_What is needed_
Would you reproduce the entries exactly, including every line?

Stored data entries
☆ ☆ ☆ ☆ ☆ ☆ ☆

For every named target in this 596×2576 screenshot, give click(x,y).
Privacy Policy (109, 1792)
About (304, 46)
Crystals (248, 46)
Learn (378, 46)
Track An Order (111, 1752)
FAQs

☆ ☆ ☆ ☆ ☆ ☆ ☆

_Task answer_
For every named target in this 596×2576 screenshot, give click(x,y).
Privacy Policy (109, 1792)
About (304, 46)
Crystals (248, 46)
Learn (378, 46)
Track An Order (111, 1752)
FAQs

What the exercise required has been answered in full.